Even at the early production levels, Perth-based Crescent is budgeting on before tax, depreciation and amortisation earnings (EBITDA) of $121 million in the first three years, rising to $244 million over six years.
The company is the largest landholder in the prime Laverton Tectonic zone, a world-class gold address about 200 kilometres north-east of Kalgoorlie, which contains more than 23 million ounces of gold resources in a number of deposits.
These include international miner Barrick’s producing nine million ounce Granny Smith/Just in Case/Wallaby operations nearby and AngloGold Ashanti Ltd’s 7.7 million ounce Sunrise Dam/Cleo project further south.
While Crescent is nowhere near this league, it will follow other recent junior producers such as Reed Resources Ltd’s historic Sand Queen mine, 100km north of Kalgoorlie and Tanami Gold Ltd’s new Coyote mine in the far north Tanami region.
Reed poured its first gold last week and Tanami will do so later this month to add an initial 80,000ounces/year to production from WA’s depleted gold reserves.
Crescent’s start-up costs are estimated at about $15 million, including up grading the currently non-operational mill 250km north-east of Kalgoorlie, to process 1.5 million tonnes/year, pre-stripping and mining.
Managing director, geologist and former mining analyst and fund manager, Andrew Haythorpe, told WA Business News a gold loan of between 20,000 and 30,000 ounces was a prime option to fund the start-up costs.
Veritas Securities Ltd analyst Piers Reynolds said a 30,000 ounce gold loan at $A800/ounce would provide $24 million, which together with existing cash reserves of $7 million would be enough to cover start-up, exploration and development drilling prior to the first positive cash flow.
Based on EBITDAs of $121 million in the first three years, rising to $244 million over six years, Mr Reynolds expected Crescent’s net profit to mid 2007 to be $25 million, rising to $33 million the following year and falling to $25 million in the 2009 financial year.
Initial production will come from fast-tracking production from the Sickle prospect, 6km from Crescent’s plant, which has current reserves of about 150,000 ounces, but total resources containing up to 520,000 ounces.
Mr Reynolds said the exploration potential of the Sickle corridor was becoming evident with widespread gold anomalism being recognised in continuing drilling.
“The area offers excellent opportunities for the discovery of further significant gold mineralisation,” he said.
Crescent’s average 90,000ounces/ year production compares with the Sand Queen’s initial 20,000 ounces/year, expected to rise to more than 70,000 ounces over 3.5 years at an estimated low cash cost of $230/ounce.
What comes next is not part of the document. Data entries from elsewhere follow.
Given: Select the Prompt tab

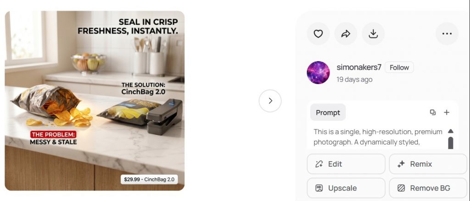Looking at the screenshot, I should [x=328, y=112].
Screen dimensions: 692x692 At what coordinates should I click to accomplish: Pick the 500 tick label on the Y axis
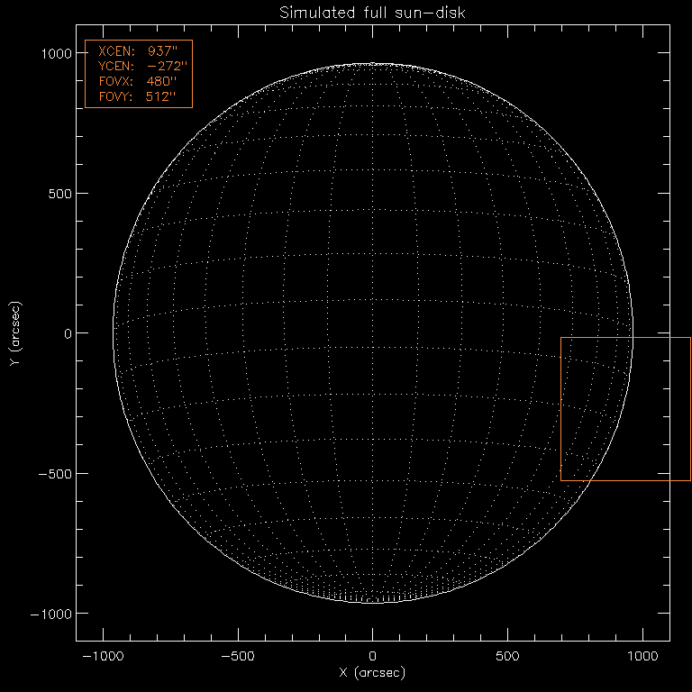point(58,194)
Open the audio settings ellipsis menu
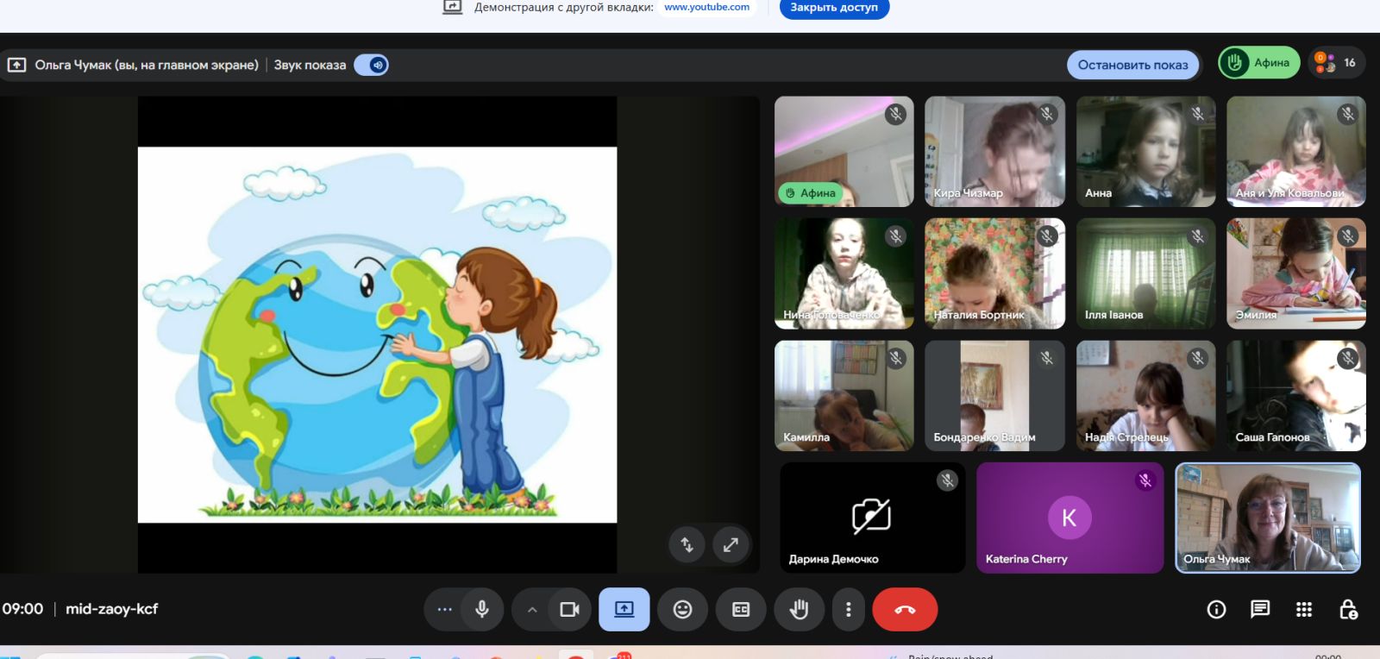The image size is (1380, 659). [x=444, y=610]
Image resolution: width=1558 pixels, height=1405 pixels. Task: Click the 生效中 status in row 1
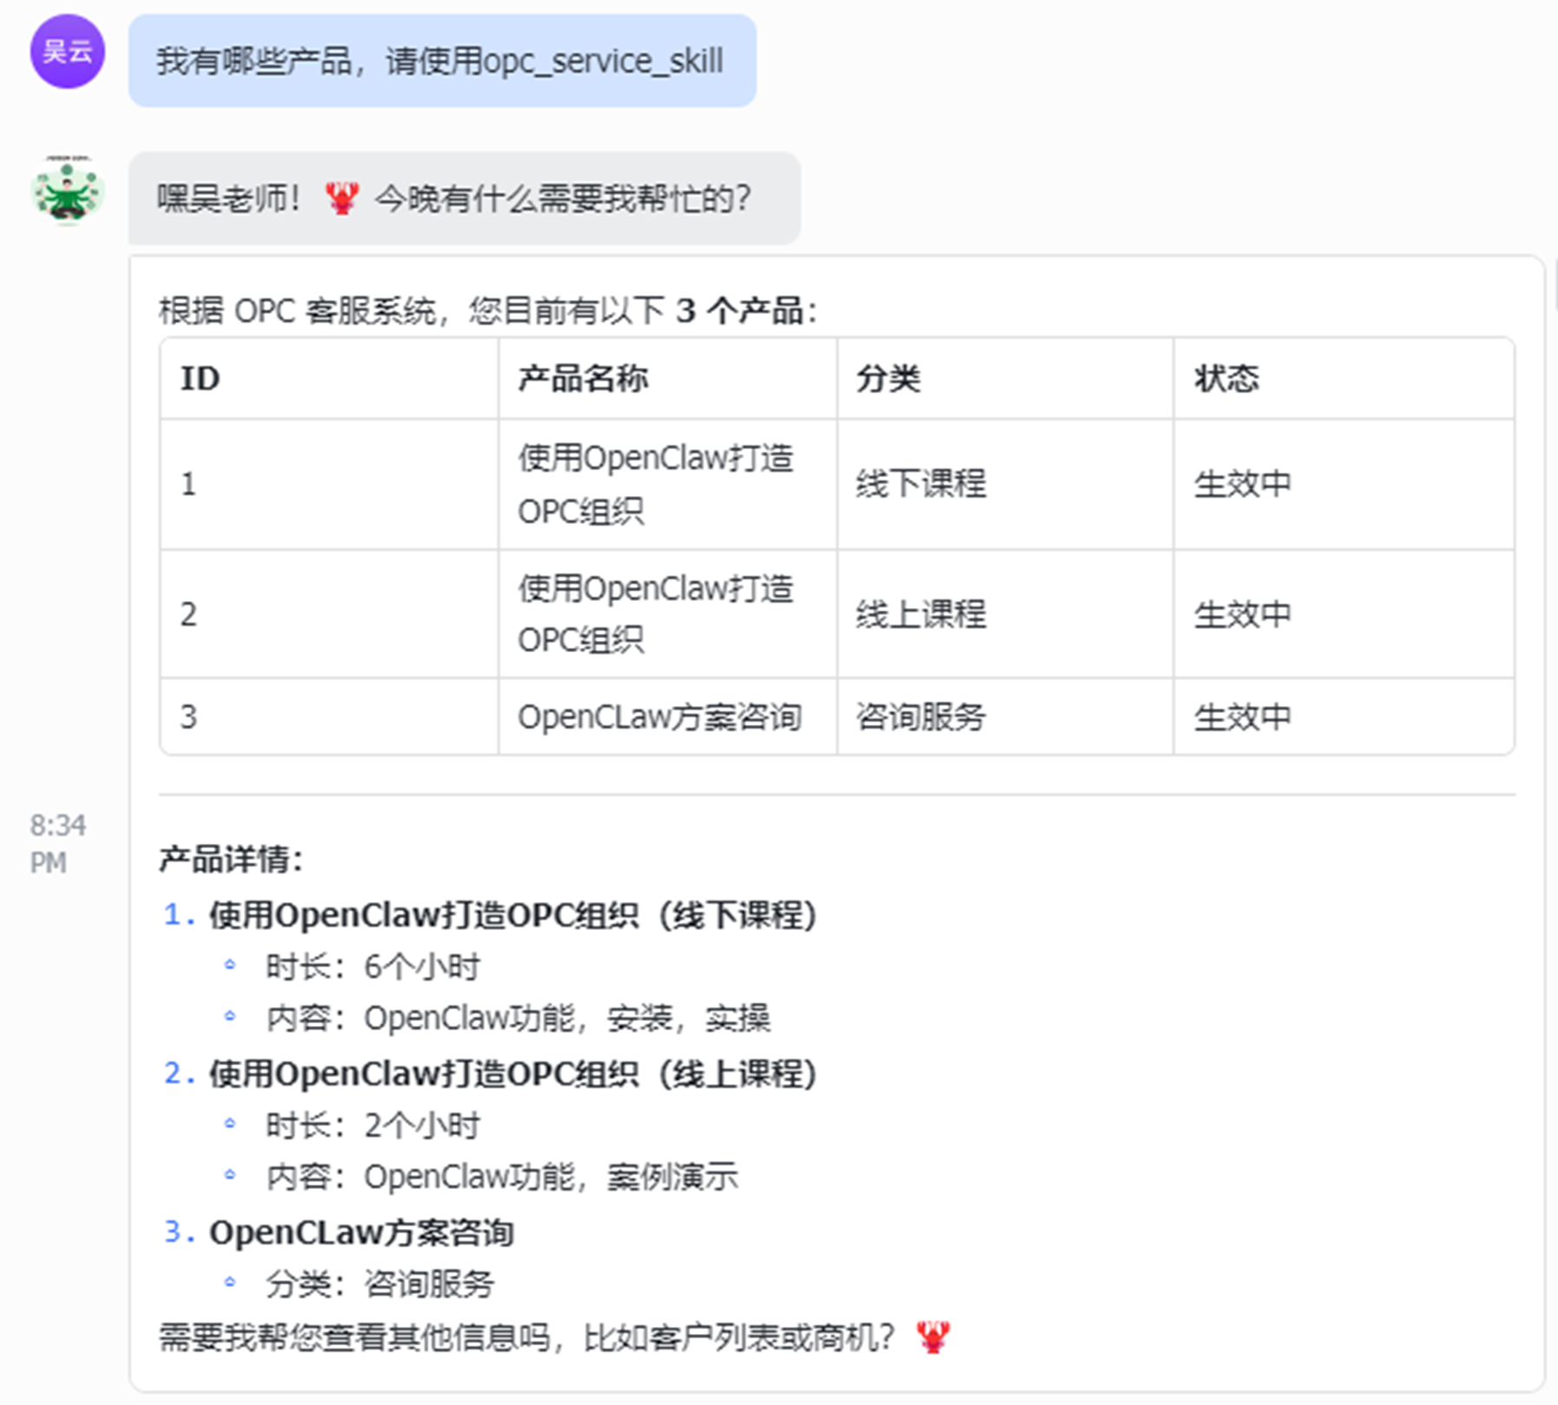pyautogui.click(x=1241, y=484)
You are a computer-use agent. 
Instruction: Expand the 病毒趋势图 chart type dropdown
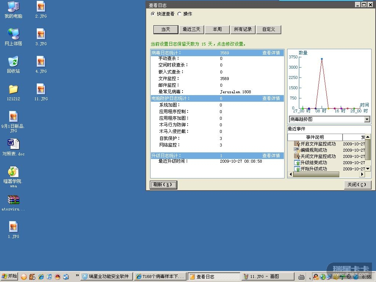point(367,119)
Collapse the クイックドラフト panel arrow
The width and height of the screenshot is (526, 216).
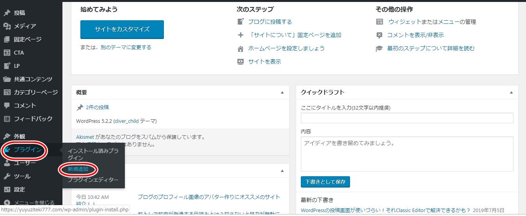click(511, 93)

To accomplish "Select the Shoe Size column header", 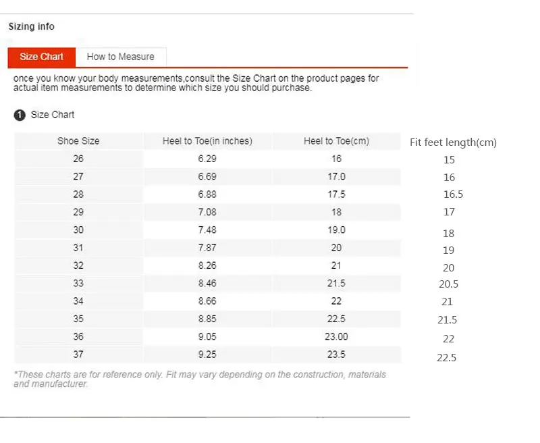I will coord(78,141).
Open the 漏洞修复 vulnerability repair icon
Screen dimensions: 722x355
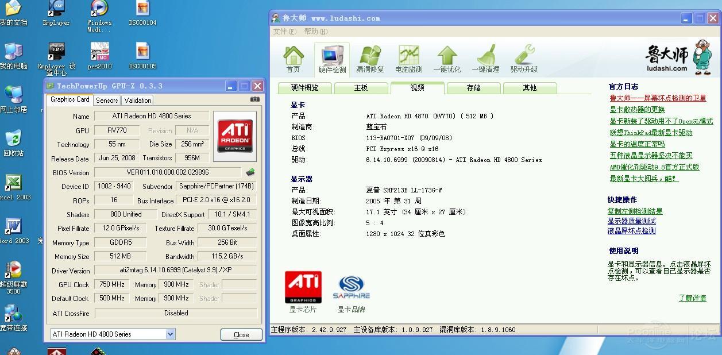[370, 59]
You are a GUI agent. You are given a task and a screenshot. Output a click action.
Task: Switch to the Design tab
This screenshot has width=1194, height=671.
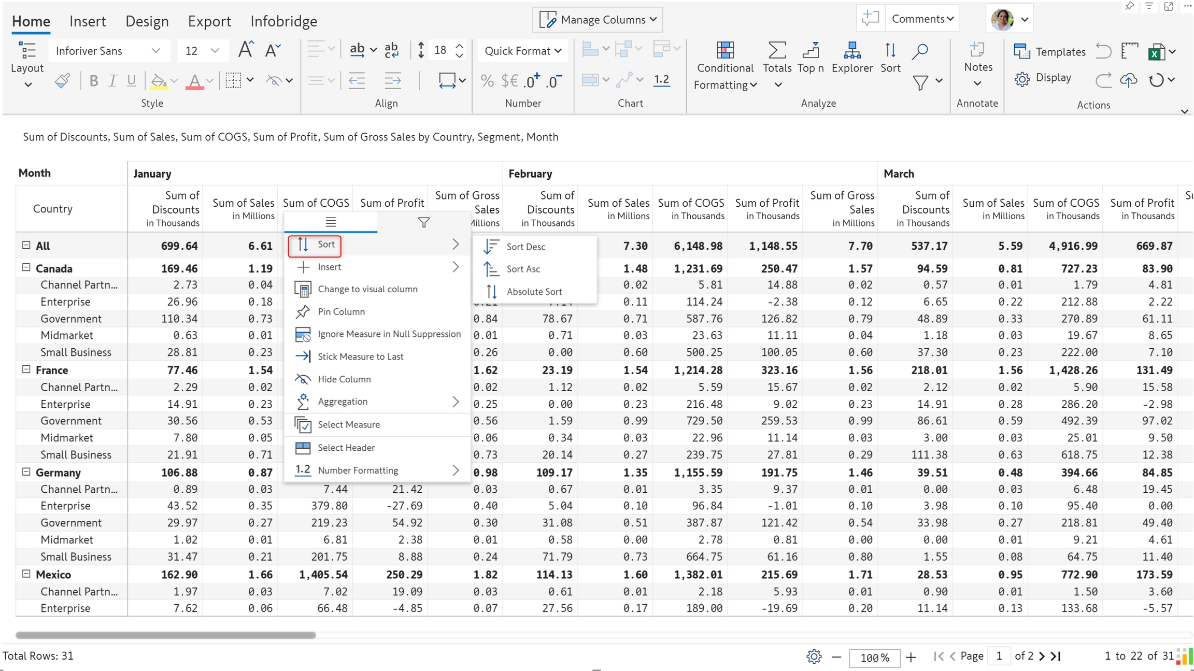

However, recent extension drilling has indicated a resource of 120,000 ounces, taking the mine life out to at least five years with plenty of potential for more.
Coyote is a bigger proposition and is expected to ramp up to an open pit 60,000ounces/year within 10 months, then going underground lifting production to around 100,000ounces/year.
Besides its large gold holdings in the Laverton region, Crescent also has potential for nickel there, uranium prospects in the Northern Territory and copper/gold in China.
Since early May, Crescent’s shares have fallen from 49 cents to 29 cents, Tanami’s from 33 cents to 28 cents, while Reed’s share price has risen from 43 cents to 57 cents in the same period.